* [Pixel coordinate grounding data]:

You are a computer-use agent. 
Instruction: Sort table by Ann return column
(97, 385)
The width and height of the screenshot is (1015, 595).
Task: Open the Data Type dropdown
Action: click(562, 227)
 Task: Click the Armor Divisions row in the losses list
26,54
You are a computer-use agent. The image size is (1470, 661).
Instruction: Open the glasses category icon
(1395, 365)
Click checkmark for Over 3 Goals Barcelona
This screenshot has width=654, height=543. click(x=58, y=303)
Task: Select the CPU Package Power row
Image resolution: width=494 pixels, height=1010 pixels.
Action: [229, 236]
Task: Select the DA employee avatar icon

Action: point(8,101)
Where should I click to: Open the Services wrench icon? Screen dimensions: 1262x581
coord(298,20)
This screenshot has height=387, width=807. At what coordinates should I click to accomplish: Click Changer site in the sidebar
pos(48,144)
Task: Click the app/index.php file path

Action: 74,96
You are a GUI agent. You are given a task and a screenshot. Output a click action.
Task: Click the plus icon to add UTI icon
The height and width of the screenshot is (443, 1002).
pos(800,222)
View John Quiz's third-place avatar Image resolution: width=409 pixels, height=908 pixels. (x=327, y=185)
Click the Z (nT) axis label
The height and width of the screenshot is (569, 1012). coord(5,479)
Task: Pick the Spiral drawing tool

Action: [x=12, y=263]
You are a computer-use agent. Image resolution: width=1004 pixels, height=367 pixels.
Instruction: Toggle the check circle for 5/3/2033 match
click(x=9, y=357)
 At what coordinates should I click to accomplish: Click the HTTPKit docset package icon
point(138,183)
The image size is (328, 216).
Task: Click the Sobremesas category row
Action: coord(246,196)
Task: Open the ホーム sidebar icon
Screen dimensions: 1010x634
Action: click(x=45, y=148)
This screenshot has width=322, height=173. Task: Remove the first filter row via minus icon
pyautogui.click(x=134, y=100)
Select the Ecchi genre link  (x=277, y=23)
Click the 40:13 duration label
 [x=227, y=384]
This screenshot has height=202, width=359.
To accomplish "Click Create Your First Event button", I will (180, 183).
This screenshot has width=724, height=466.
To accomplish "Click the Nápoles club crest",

* [Task to complete]: Look above for lines with the word "computer" and copy them all.

* [Task solution]:
You are a computer-use agent. 
You are a computer-use agent. The image size is (1470, 661).
You are a computer-use agent. Image resolution: width=1004 pixels, height=367 pixels.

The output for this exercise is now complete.